### [Source document]
_ _ _ _

Hey all,
I just put up two Spark Arena runs of North Mini Code 1.0 — an FP8 reference and an NVFP4 quant we made — to see what the GB10’s native FP4 support buys us. It’s Cohere’s first open agentic coding model: a 30B MoE (3B active), Apache 2.0, built for exactly the kind of run-it-yourself, sovereign setup the Spark is great for. Blog here: North Mini Code: Agentic Coding Model for Developers | Cohere
The results, same model / same recipe / same Spark, only the quant changed:
- Single user @ 16K context (realistic): ~52 tok/s on NVFP4 vs ~32 on FP8 → ~1.65x faster
- Two concurrent users: scales to ~84 tok/s aggregate (the Spark Arena figure)
- Memory: 17 GB weights vs 28 GB → ~40% smaller footprint
- Quality: identical HumanEval across NVFP4 and FP8 — no measurable loss
Benchmarks & Recipe:
- FP8: CohereLabs/North-Mini-Code-1.0-fp8 - Spark Arena Benchmark
- NVFP4: XanuNetworks/North-Mini-Code-1.0-NVFP4 - Spark Arena Benchmark
Both run on a single Spark (tensor parallel 1) under vLLM with FP8 KV cache, tool calling + reasoning via the cohere_command4 parsers. Recipes and full PP/TG-vs-concurrency logs are on both pages if you want to reproduce.

_ _ _ _

### [Work to complete]
**a.** In the North Mini Code post, rewrite the paragraph beginning "Both run on a single Spark" as a short bulleted list that keeps its main facts.
**b.** According to the North Mini Code post, how large are the model weights in NVFP4 compared with FP8?
**c.** Continue the North Mini Code post from the point where it stops.

### [Supplied records]
_ _ _ _

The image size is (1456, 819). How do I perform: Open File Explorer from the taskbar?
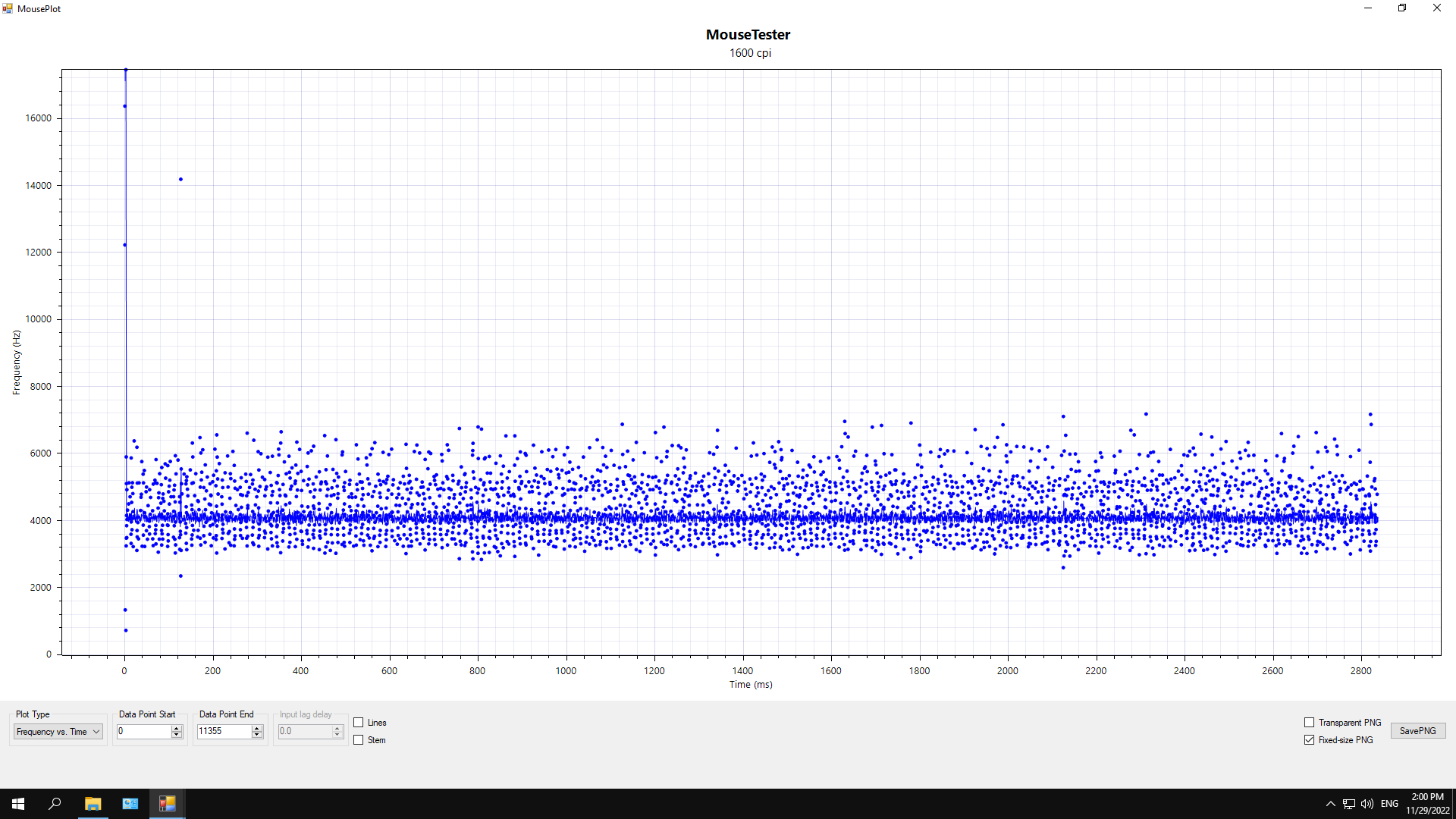93,804
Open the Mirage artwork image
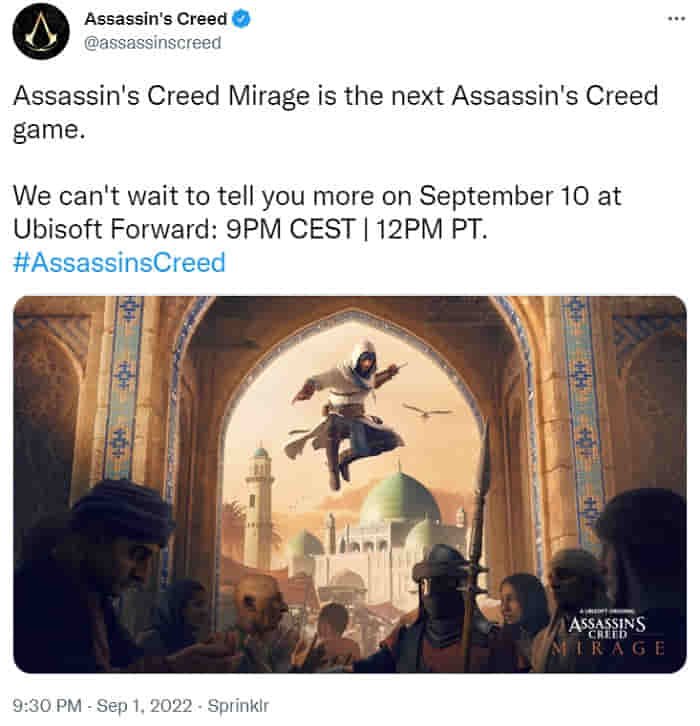This screenshot has width=700, height=726. pyautogui.click(x=350, y=484)
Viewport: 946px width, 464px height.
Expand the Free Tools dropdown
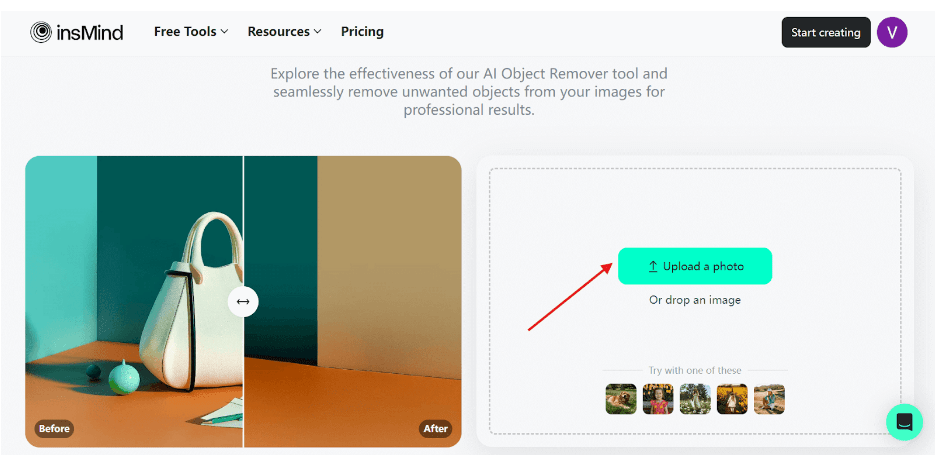tap(191, 32)
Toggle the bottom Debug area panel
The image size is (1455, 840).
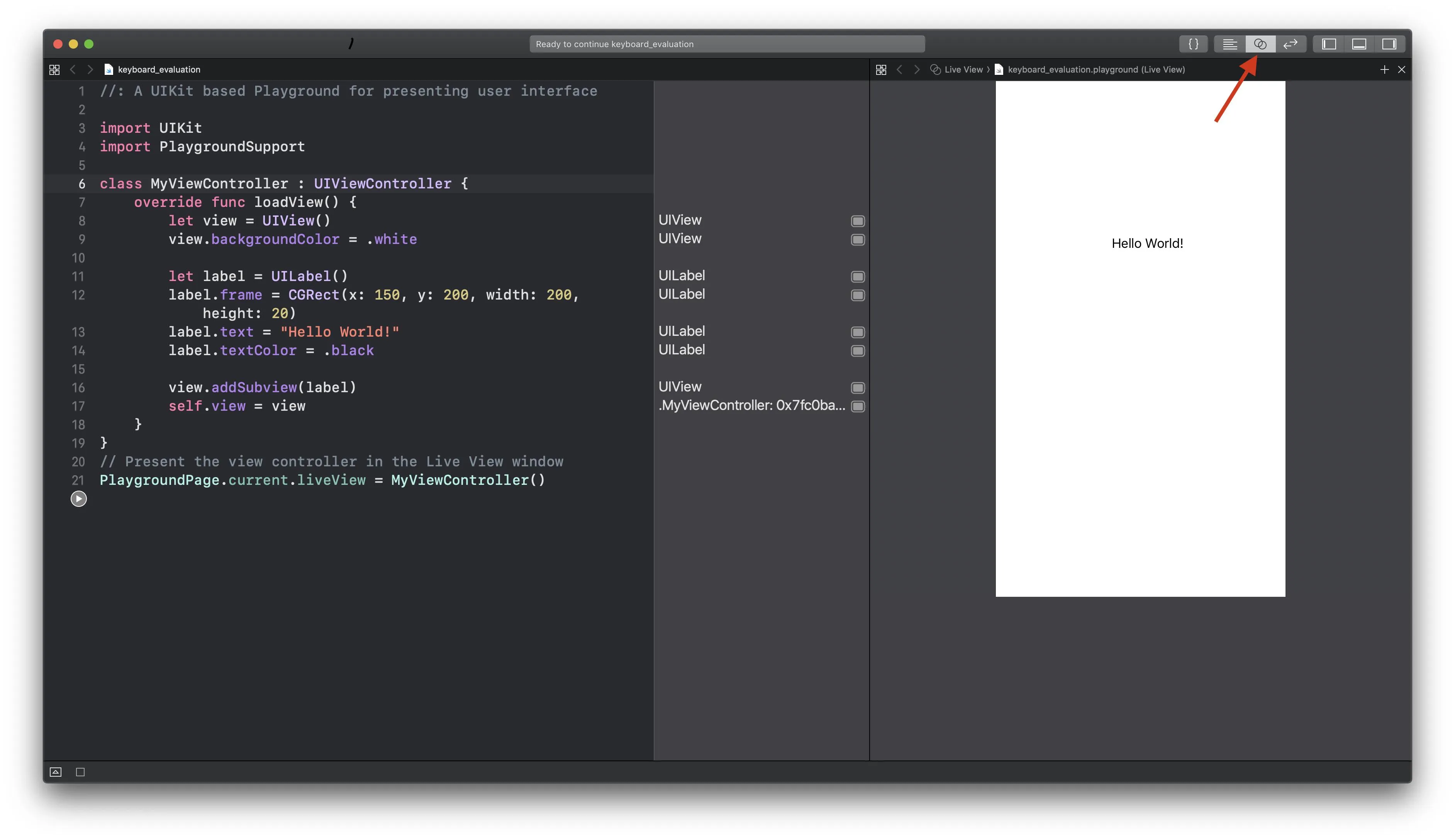1358,44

_ _ _ _

### [Response list]
**a.**
- Both versions run on a single Spark with tensor parallel 1.
- They are served under vLLM with an FP8 KV cache.
- Tool calling and reasoning use the cohere_command4 parsers.
- Recipes and full PP/TG-vs-concurrency logs are on both pages, so the runs can be reproduced.

**b.** The NVFP4 weights take 17 GB versus 28 GB for FP8, about a 40% smaller footprint.

**c.**
Fun side note: looks like this is the only Cohere model on the board so far, so a shout out to the Cohere folks for putting out such a solid little agentic coding model. Getting ~1.65x and a 40% smaller footprint for no quality hit makes it a really nice fit for the Spark.
Would love to hear how it runs on other people’s setups, and if anyone wants to stress the quant on heavier coding workloads than HumanEval, I’m all ears. Feedback welcome!
Cheers!